I tried to prove this with no success:
$T$ is is linear transformation from $V$ to $V$ above $\mathbb F$. $a_1,a_2....a_k$ are eigenvectors for different eigenvalues $\lambda_1,....\lambda_k$. $W$ is a $T$ invariant subspace of $V$ , and we know that $\sum^{k}_{i=1}a_i \in W$. show that $\forall i,\, a_i \in W ( 1\leq i\leq k)$
I tried to show by induction in the following way:
induction assumption: $\sum^{k-1}_{i=1}a_i \in W$ , so that means $\forall i,\, a_i \in W ( 1\leq i\leq k-1)$.

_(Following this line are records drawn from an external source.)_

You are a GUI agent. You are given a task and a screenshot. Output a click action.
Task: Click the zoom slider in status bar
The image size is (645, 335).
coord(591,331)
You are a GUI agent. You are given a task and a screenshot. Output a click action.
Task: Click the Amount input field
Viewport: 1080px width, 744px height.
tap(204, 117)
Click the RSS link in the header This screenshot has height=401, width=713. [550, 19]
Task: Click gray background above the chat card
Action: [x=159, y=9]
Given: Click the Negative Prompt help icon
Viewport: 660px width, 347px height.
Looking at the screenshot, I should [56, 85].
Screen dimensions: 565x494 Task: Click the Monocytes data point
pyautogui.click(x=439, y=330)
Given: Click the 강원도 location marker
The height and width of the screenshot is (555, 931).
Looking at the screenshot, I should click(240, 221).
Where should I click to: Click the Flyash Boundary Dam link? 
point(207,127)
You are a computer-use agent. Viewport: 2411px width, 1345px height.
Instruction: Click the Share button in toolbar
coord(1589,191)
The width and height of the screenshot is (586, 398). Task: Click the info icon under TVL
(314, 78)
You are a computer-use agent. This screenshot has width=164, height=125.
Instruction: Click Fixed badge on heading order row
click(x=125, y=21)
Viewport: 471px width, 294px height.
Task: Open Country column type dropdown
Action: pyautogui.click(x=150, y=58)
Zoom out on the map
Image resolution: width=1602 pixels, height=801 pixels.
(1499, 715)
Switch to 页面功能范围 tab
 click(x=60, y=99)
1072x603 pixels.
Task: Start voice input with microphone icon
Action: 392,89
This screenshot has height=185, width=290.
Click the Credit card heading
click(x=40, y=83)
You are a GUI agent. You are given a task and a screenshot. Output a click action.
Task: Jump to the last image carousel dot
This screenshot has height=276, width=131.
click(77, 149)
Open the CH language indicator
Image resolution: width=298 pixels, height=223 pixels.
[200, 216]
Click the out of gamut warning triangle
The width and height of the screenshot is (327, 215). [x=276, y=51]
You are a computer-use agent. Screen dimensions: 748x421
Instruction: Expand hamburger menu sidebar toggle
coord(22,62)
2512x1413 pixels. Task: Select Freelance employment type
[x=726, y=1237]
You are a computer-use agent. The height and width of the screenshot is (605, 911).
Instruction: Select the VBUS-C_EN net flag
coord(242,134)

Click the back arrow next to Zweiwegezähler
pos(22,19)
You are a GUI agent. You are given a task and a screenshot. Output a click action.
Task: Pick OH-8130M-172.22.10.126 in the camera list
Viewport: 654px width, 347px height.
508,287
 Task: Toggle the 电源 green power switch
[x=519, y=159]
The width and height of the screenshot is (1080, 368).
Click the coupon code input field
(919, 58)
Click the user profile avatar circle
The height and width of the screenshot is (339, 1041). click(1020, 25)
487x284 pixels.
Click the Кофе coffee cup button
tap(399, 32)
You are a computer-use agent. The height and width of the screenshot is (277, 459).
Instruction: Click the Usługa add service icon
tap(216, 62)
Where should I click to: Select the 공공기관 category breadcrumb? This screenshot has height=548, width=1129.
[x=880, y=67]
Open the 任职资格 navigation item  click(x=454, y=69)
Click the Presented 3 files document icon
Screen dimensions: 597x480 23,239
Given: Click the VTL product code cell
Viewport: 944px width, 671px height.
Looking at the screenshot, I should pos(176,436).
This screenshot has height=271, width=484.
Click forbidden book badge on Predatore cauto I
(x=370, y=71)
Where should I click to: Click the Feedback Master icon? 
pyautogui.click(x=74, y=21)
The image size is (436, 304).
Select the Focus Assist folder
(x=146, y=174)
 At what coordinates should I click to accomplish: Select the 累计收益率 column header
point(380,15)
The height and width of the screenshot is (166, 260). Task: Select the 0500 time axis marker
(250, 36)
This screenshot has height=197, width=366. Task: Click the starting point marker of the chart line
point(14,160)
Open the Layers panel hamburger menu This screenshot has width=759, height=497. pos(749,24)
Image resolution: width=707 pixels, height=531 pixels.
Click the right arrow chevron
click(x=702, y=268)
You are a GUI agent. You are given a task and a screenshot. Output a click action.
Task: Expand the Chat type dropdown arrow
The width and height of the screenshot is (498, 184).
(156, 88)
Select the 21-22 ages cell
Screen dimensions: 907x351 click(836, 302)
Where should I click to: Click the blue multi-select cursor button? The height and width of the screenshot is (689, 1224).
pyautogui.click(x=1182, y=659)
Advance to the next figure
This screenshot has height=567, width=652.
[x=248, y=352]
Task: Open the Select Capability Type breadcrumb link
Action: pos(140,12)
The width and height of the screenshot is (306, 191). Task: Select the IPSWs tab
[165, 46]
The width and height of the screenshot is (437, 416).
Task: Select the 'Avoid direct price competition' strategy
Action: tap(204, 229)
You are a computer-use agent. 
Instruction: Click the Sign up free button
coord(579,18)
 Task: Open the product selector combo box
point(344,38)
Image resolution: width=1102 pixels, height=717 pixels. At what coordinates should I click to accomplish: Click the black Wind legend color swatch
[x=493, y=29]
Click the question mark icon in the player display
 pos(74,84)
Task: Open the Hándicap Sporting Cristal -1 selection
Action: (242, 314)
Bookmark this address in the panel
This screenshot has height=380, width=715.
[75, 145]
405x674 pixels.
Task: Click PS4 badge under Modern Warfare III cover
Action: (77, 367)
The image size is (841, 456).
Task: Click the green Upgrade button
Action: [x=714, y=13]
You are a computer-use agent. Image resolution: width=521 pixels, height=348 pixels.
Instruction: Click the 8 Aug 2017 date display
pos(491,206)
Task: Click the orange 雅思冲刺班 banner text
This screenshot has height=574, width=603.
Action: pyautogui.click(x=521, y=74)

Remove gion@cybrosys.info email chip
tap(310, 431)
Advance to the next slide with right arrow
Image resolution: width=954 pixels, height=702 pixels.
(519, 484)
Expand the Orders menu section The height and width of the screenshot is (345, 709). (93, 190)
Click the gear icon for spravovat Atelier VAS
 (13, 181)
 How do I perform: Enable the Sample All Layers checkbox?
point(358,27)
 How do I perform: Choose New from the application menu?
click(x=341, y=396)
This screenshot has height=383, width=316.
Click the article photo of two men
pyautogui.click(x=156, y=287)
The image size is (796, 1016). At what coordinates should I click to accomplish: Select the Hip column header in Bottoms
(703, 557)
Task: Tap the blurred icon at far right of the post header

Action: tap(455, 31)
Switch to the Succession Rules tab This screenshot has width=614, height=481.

now we will show that if $\sum^{k}_{i=1}a_i \in W$ so $\forall i, a_i \in W ( 1\leq i\leq k)$ I got to the point where I show that $(\lambda_1-\lambda_k)a_1+....(\lambda_{k-1}-\lambda_k)a_{k-1}\in W$ but I cant use my induction assumption.
what is the right way?
Your approach is fine. The statement is obvious if $k=1$. Assume now that it holds for a certain $k$. You want to prove that if $\sum_{i=1}^{k+1}a_i\in W$, then each $a_i$ belong to $W$. Consider$$\lambda_{k+1}\left(\sum_{i=1}^{k+1}a_i\right)-T\left(\sum_{i=1}^{k+1}a_i\right).\tag1$$It belongs to $W$, of course. But $(1)$ is equal to$$\sum_{i=1}^{k+1}(\lambda_{k+1}-\lambda_i)a_i=\sum_{i=1}^k(\lambda_{k+1}-\lambda_i)a_i.$$And now you can apply the induction hypothesis.